- What the task requires -
The output must match the entries below exactly, with pictures removed.

****************************************

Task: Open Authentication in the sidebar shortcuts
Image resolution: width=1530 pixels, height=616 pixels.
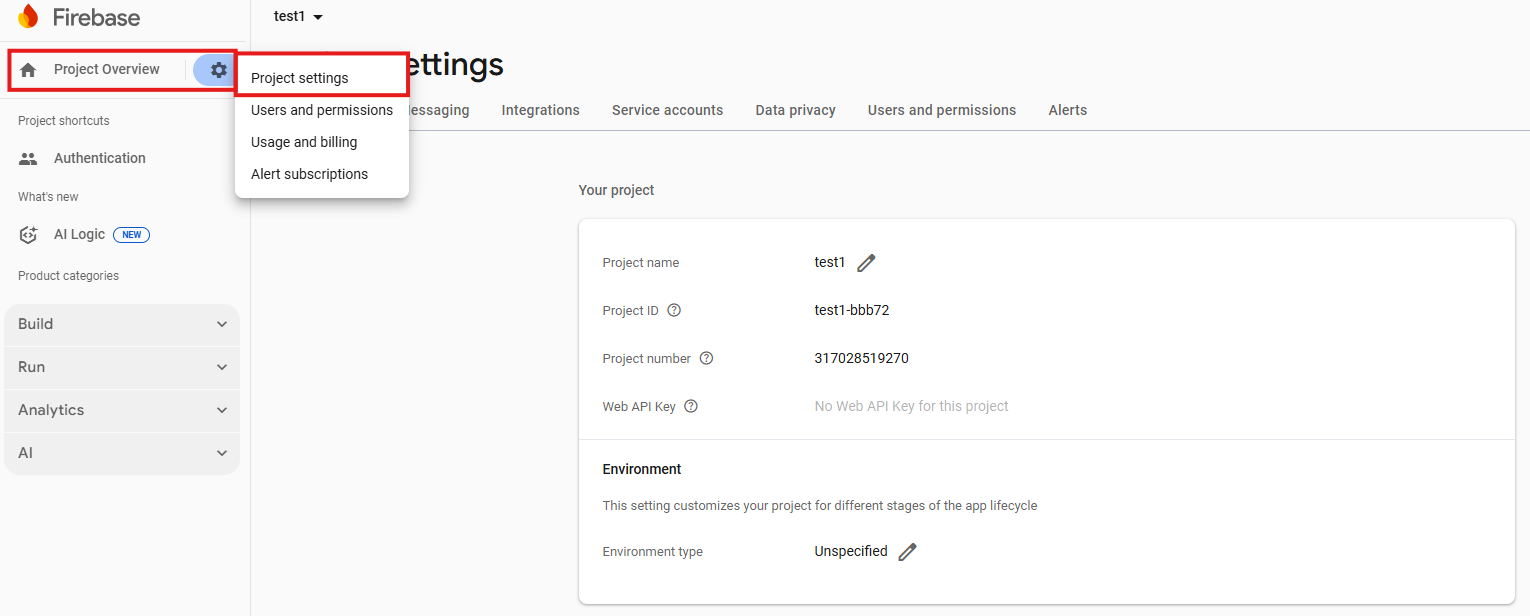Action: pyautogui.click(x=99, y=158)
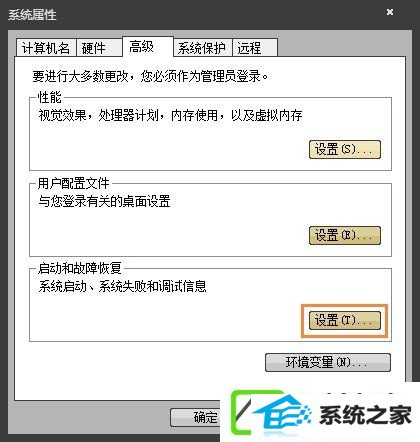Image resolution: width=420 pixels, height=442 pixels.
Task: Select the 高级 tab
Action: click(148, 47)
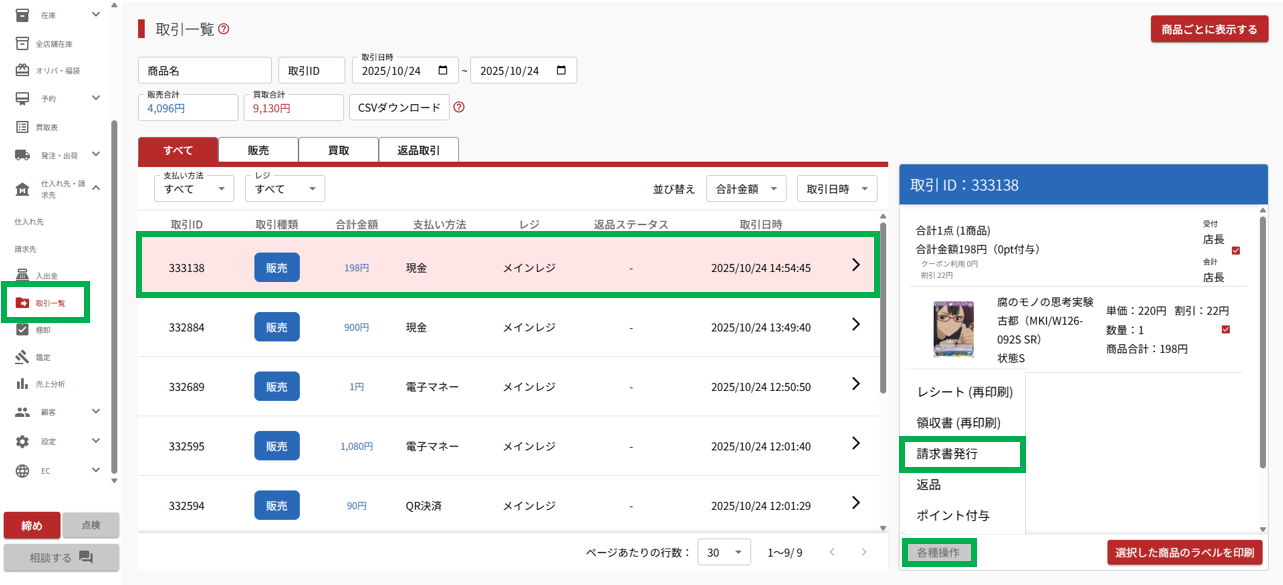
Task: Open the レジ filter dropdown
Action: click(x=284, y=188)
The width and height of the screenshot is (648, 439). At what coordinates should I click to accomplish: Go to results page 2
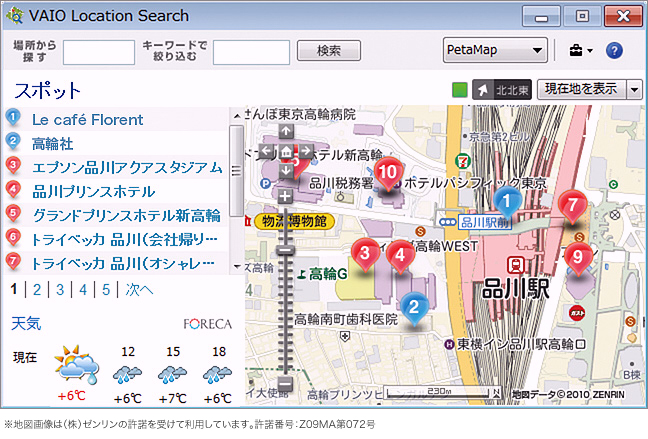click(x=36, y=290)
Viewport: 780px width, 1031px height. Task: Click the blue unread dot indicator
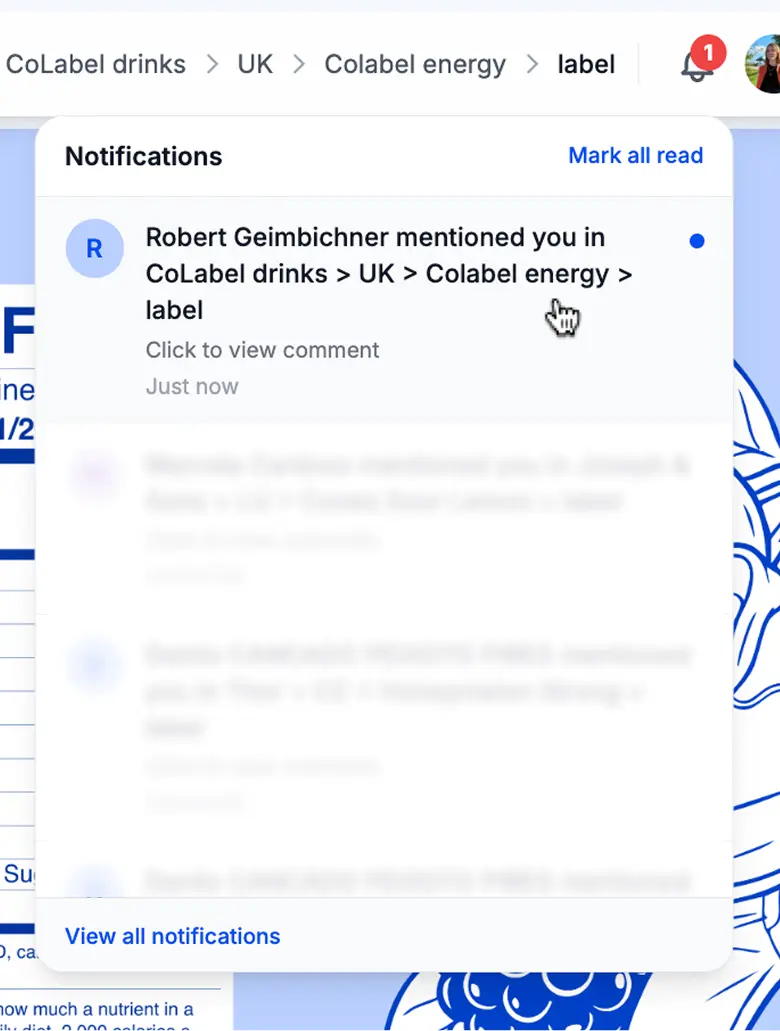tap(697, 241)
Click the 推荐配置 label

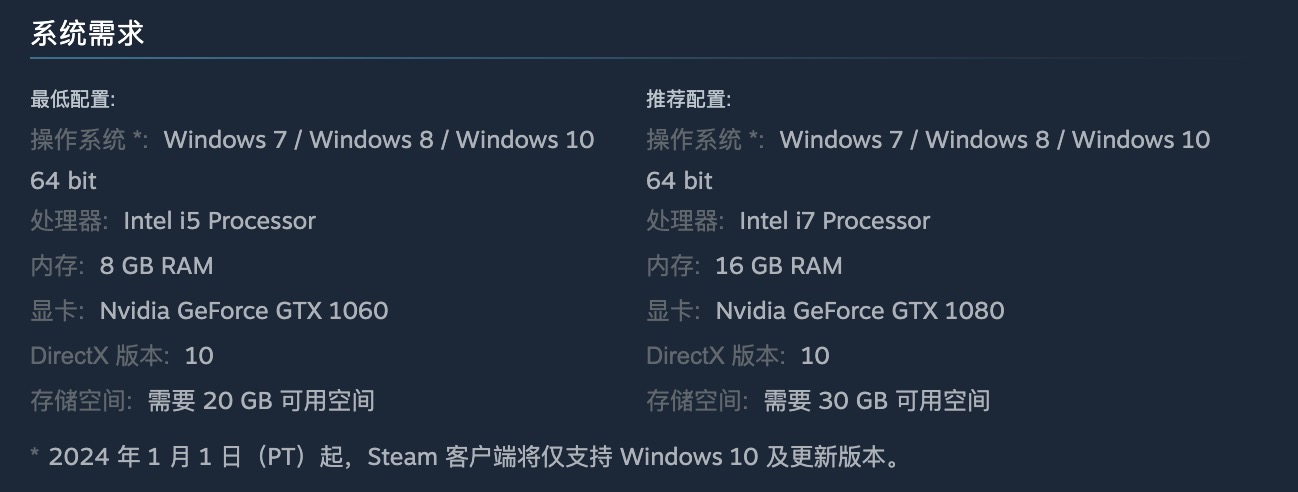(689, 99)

****************************************

- Answer section -
Task: Open Authentication in the sidebar shortcuts
Image resolution: width=1530 pixels, height=616 pixels.
Action: pyautogui.click(x=99, y=158)
Image resolution: width=420 pixels, height=442 pixels.
Task: Select the 高级 tab
Action: click(148, 47)
Task: Open the レジ filter dropdown
Action: click(x=284, y=188)
The width and height of the screenshot is (648, 439). At what coordinates should I click to accomplish: Go to results page 2
click(x=36, y=290)
Viewport: 780px width, 1031px height. Task: Click the blue unread dot indicator
tap(697, 241)
Click the 推荐配置 label

(689, 99)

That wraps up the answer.